Notre pays dispose d’atouts qu’il faudrait valoriser au maximum. Tout d’abord la stabilité politique, la position géographique entre l’Europe et l’Afrique Subsaharienne, une main d’œuvre qualifiée et compétitive, des moyens logistiques modernes, tels que le Train à grande vitesse et le grand port de transbordement de Tanger/Med. Le Maroc a également développé une politique énergétique innovante avec l’éolien et le solaire, permettant d’atteindre un mix de 52% en énergies renouvelables d’ici 2030. Il a d’autre part géré avec succès la crise sanitaire du Covid 19, et a apporté un aide médicale à 18 pays de l’Afrique Subsaharienne. La preuve de l’intérêt pour les investissements au Maroc peut être apportée, par l’autorisation le 24 Juin 2020 de 45 projets d’une valeur de 24 milliards de dirhams dans les secteurs de l’énergie, les télécoms, le commerce, l’industrie et le tourisme.

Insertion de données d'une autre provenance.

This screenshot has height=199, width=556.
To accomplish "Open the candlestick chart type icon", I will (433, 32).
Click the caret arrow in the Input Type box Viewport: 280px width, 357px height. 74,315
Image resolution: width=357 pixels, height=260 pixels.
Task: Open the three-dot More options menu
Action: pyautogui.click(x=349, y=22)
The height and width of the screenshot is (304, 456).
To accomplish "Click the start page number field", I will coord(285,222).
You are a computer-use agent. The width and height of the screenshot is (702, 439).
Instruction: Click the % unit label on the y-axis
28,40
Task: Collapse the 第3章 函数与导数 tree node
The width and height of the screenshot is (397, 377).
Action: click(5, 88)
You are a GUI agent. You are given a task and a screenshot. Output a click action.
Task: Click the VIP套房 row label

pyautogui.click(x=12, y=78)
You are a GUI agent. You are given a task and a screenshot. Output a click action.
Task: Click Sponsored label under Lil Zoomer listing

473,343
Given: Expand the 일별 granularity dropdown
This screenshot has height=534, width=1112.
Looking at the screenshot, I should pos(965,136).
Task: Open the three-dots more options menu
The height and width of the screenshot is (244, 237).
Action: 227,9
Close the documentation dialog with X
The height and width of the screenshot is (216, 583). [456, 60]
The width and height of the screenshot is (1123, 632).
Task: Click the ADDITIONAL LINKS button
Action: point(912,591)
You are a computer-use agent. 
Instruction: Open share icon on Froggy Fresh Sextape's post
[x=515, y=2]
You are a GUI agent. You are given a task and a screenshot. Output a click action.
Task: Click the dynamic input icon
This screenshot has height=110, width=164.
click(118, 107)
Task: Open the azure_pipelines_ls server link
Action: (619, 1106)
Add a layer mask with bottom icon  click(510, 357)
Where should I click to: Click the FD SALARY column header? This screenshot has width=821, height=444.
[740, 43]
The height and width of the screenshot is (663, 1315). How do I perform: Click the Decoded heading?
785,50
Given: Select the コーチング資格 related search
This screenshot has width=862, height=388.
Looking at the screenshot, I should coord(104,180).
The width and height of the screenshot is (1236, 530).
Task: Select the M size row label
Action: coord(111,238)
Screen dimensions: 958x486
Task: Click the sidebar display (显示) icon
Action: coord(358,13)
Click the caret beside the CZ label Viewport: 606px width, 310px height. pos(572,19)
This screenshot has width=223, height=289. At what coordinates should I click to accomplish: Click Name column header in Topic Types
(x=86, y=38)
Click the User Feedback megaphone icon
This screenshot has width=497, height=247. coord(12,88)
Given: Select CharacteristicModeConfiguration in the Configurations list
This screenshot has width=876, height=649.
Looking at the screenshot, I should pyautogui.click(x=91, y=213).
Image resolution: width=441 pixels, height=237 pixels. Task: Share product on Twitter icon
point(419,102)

Favorable au multilatéralisme, le Maroc doit continuer à poursuivre son ouverture sur l’extérieur tout en défendant ses intérêts. C’est ainsi qu’à l’instar de ce qu’il a réalisé avec la Turquie, il devrait renégocier les Accords de libre-échange avec les autres pays dans un esprit gagnant-gagnant. Au niveau de la politique étrangère, deux axes s’imposent : celui de l’Afrique Subsaharienne par une coopération Sud/Sud dans tous les domaines. Le second axe est celui de ses relations avec l’Union européenne, dont il faudrait revoir le mode de coopération en privilégiant le volet investissement. En effet suite à la crise Covid 19, le Maroc pourrait devenir un lieu de relocalisation pour les entreprises européennes implantées en Asie.
Quant aux autres continents, le Maroc devrait renforcer ses relations économiques avec les Etats-Unis auxquels il est lié par un Accord de libre-échange. De même qu’il devrait apporter toute son attention aux relations avec les pays asiatiques qui ont moins souffert de la crise du Covid 19, et qui sont devenus la source de la croissance mondiale. En premier lieu la Chine qui est devenu la seconde puissance économique mondiale, mais aussi l’Inde, le Japon et la Corée du Sud. Enfin le Maroc doit saisir toutes les opportunités qui se présentent avec la Russie, les pays Arabes et les autres pays européens en dehors de l’Union européenne et notamment le Royaume-Uni.
En conclusion, la stratégie du Maroc est de poursuivre de bonnes relations avec tous les pays du monde pour tirer le meilleur profit pour son économie, tout en étant vigilant concernant la récupération de ses Provinces sahariennes et la préservation de son intégrité territoriale.